2011年の必修化議論の時から、一貫してこの制度変更に反対してきました。しかも、かなり強く、「怒り」さえ感じながらの反対です。
なぜなら、この議論は日本人が抱える英語の問題の本質を全くとらえていない議論を前提に進められていたからです。
私は、常々「日本人の英語教育は無駄であるけど無駄でない。」という言葉でその本質をとらえてきました。
つまり、文法、語彙の詰め込み方式を中学、高校と6年間みっちりやる日本の英語教育は、その知識をほとんどコミュニケーションにつなげられないという事実をもって「無駄である」が、一旦、コミュニケーションにつなげるモチベーションや機会を得た人間にとってはものすごく「意味のある」ものです。
もう少し、具体的に言います。
日本の英語教育が6年以上かけてやることは英語知識という「道具集め」の徹底のみです。ですから、道具は集めただけでは、使い物になりません。そのため、ほとんどの日本人がその集めた道具に日の目を見させることができずに終わってしまいます。
しかし、そんな日本の教育を受けた人は、目には見えないけれども、文法と語彙のインプットという基礎がかなりしっかりできているのです。

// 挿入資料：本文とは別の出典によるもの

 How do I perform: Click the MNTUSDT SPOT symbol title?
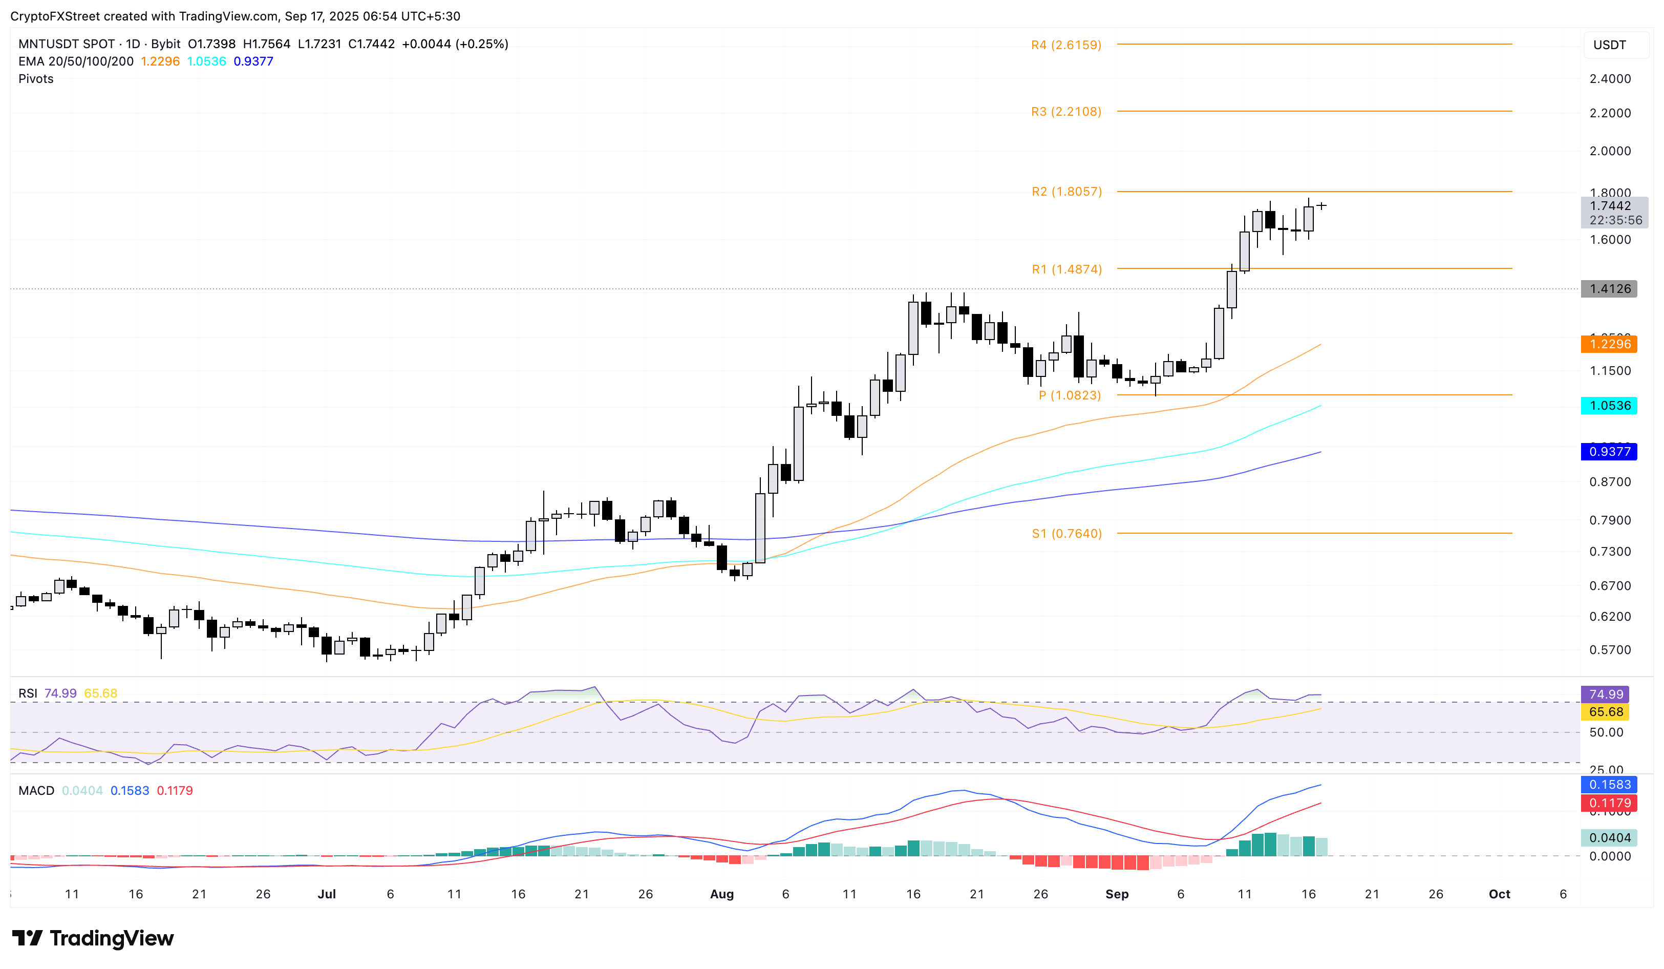coord(66,44)
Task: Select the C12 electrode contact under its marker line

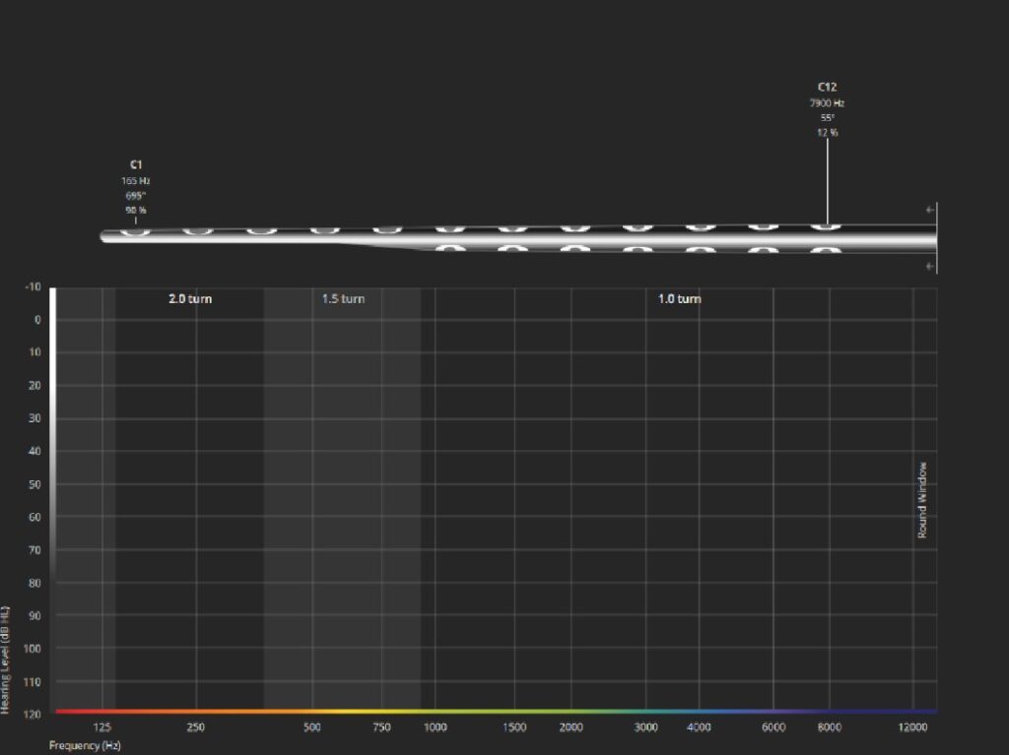Action: coord(827,227)
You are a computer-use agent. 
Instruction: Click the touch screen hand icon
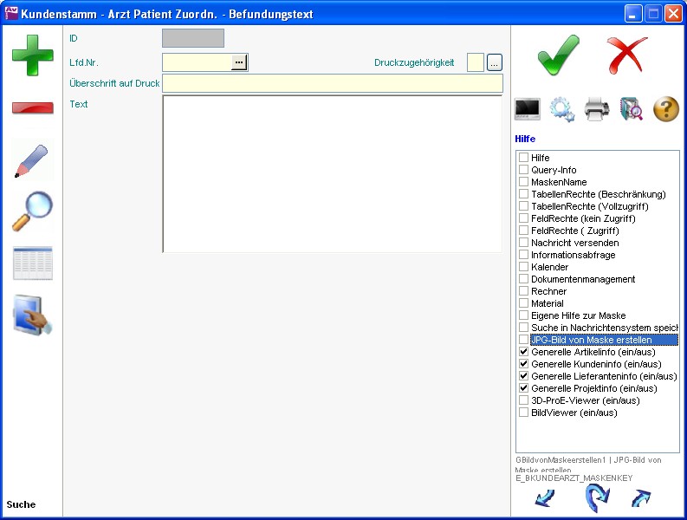(x=32, y=315)
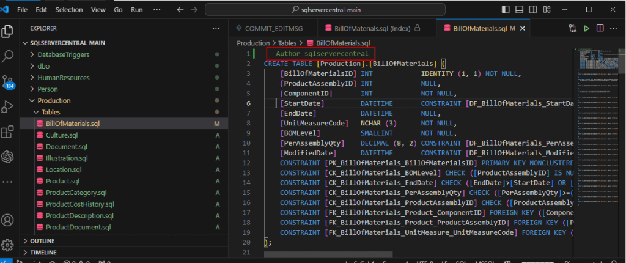This screenshot has width=626, height=263.
Task: Collapse the Production folder
Action: click(53, 100)
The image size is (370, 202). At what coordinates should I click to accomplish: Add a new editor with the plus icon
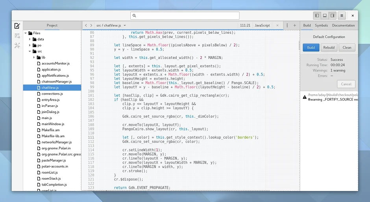tap(294, 26)
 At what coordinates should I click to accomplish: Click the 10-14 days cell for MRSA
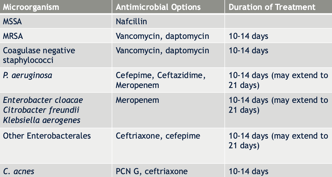[278, 36]
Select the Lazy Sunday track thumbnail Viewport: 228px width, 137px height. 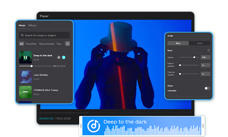[25, 77]
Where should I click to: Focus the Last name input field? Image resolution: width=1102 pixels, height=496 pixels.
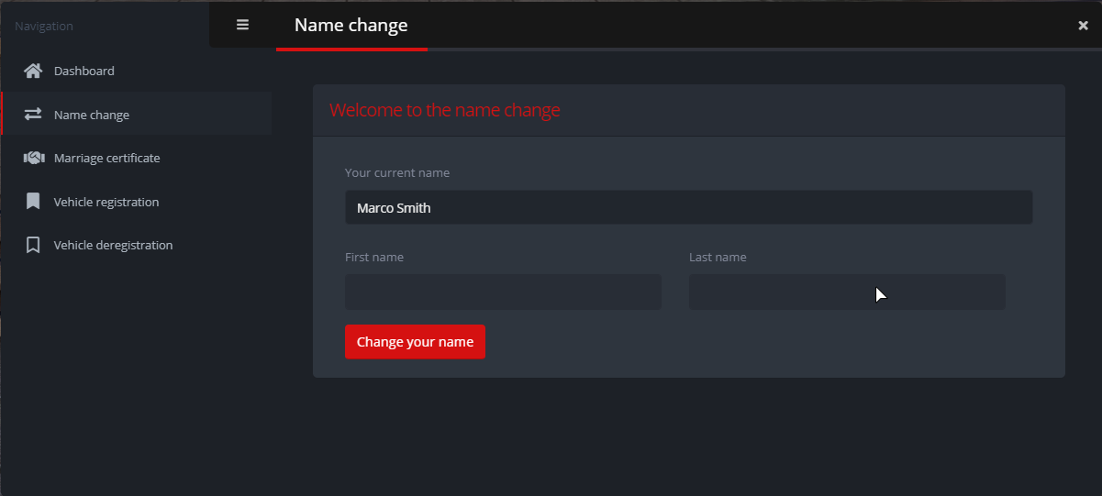(847, 292)
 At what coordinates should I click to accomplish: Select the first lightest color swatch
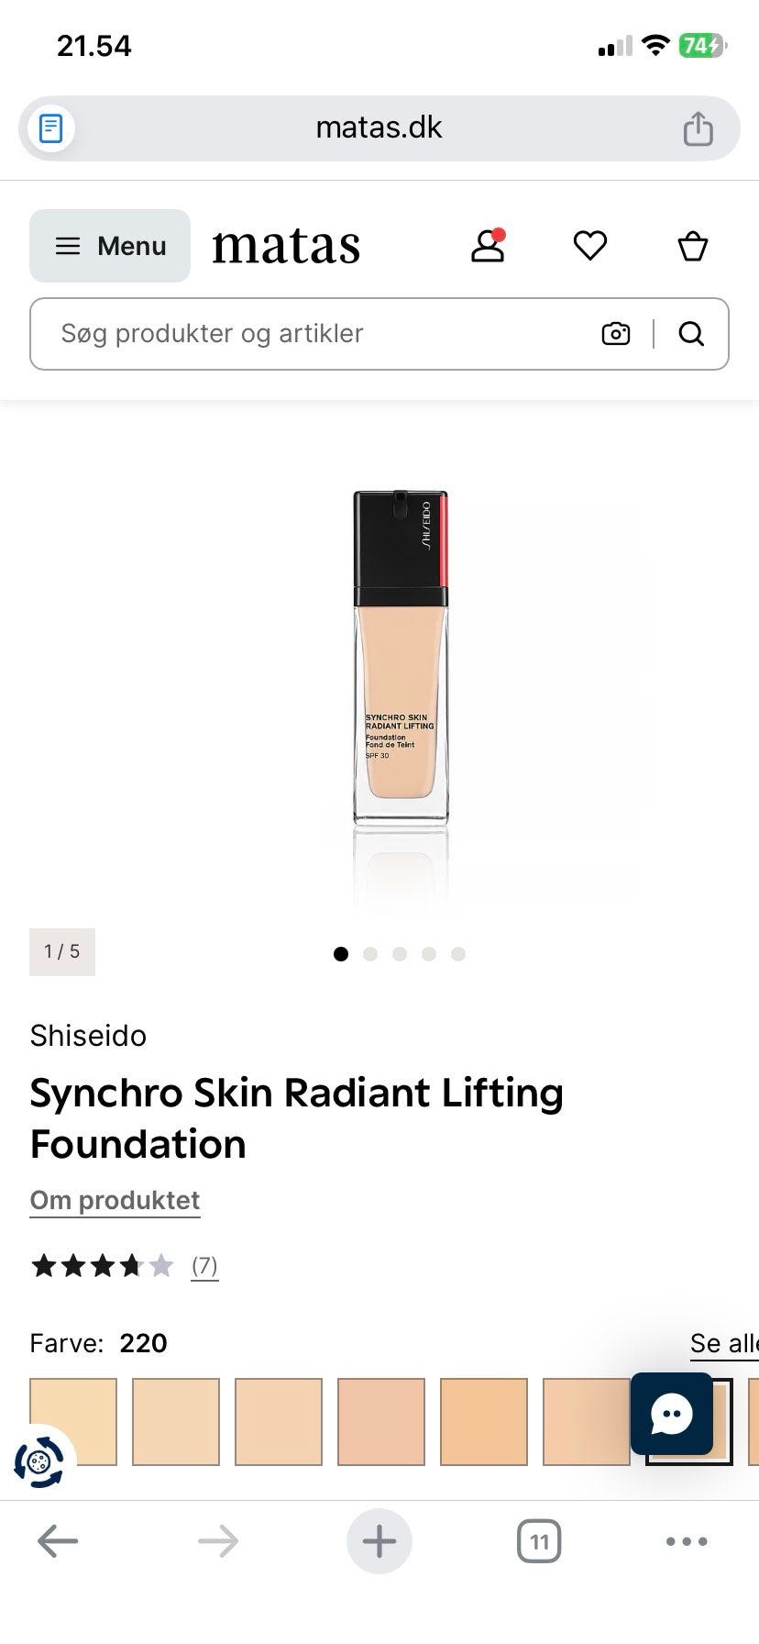click(x=73, y=1422)
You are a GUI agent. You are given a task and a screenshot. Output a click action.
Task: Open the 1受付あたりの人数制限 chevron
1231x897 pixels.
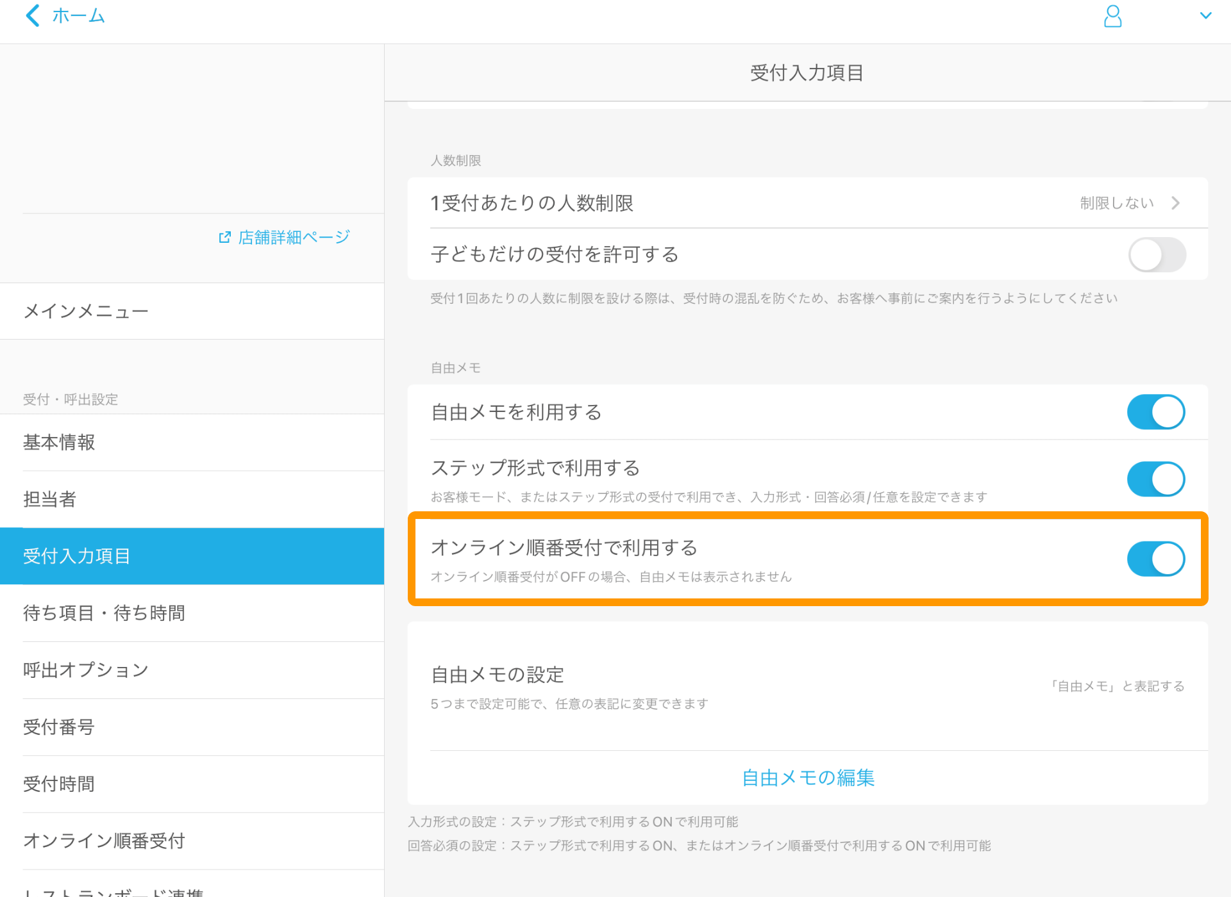coord(1175,203)
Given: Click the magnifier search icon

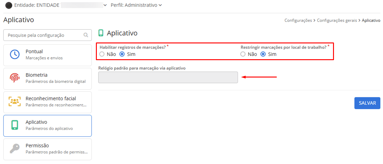Looking at the screenshot, I should (x=86, y=35).
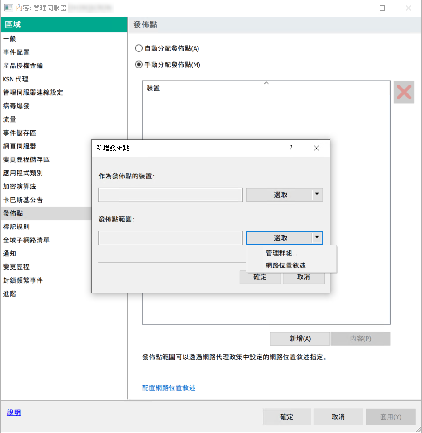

ですから、コミュニケーションにつなげるモチベーションや機会を得た時には、爆発的な上達を可能にする素地を持っているということなのです。
(これらを与える場所がまさにランゲッジ・ヴィレッジと考えています。)
これが、「10年間やってもできなかった英会話がLVの2週間でできてしまう」ランゲッジ・ヴィレッジの魔法のからくりです。
ですから、英語が使える日本人を養成するためには、中学、高校、大学とやってもできないからまだまだインプットが足りない、だから上に伸ばせないのなら、下に伸ばして小学校で時間を確保するという考えは当たらないのです。
インプットは中学ぐらいまでのものを徹底し、その後の教育は、その道具をコミュニケーションにつなげる仕組みに変えてバランスをとってあげることが必要なのです。
このことがすべてであり、これを無視して、小学生に英語学習を強いることは百害あって一利なしと私はずっと主張してきました。
以前に紹介した「英語公用語化は何が問題か」の著者、鳥飼先生のもう一冊の本「危うし!小学校英語」にはこの問題に対してわかりやすく、そして現実に即した形で警鐘を鳴らしています。
前回も書きましたが、私のような若輩が言っては叱られてしまいますが、鳥飼先生は本当にしっかりとした考えを持たれているなと感心します。
この本の中の鳥飼先生の主張で最も「なるほどな」と思ったこと、それはこの小学校英語導入に踏み切らせるべく圧力をかけている勢力が二つあり、その一つが日本の産業界、そしてもう一つがなんと「親」だということです。
この意見に触れて、思い出したことがあります。
ランゲッジ・ヴィレッジでは、以前、地元の小学生を対象に「キッズ向け講座」を提供していました。ここでは、英語を学習ととらえられてしまう危険のあることはすべて排除しました。
外国人講師の側からは宿題はもちろん、講座の中でも何々を覚えなさいなどということは一切言いません。とにかく、外国人講師と一緒に遊び、そして夕飯を一緒に食べて、「国際感覚」を身に着けることだけに主眼を置いていました。
詳しくは「ランゲッジ・ヴィレッジの歴史」の記事をご覧ください。
外国人講師と一緒に週に一回触れ合うだけでなく食事を共にするという環境は日本国内においてはかけがえのないものであり、かなり意義のあることをしていたという自負がありました。
しかし、どうしても一部の親御様から、「どこどこの英語スクールでは毎回宿題を出して単語を覚えさせているのに、LVでは~」とか「LVではただ遊んでいるだけ~」というようなご意見が絶えませんでした。
もちろん、先ほどの本質論でご納得いただけるよう努力しましたが、その努力もむなしく最終的には「キッズ向け講座」をクローズするという結論に達してしまいました。
日本人にとっての英語の本質を社会に伝えることも私たちの使命の一つだと思ってやっていましたが、いかにせん鳥飼先生のおっしゃるようにこの圧力は半端ではありませんでした(笑)
しかしながら、鳥飼先生も継続的にこの問題に取り組まれていることに勇気づけられ、私たちも諦めずに頑張っていこうと心を新たにした次第です。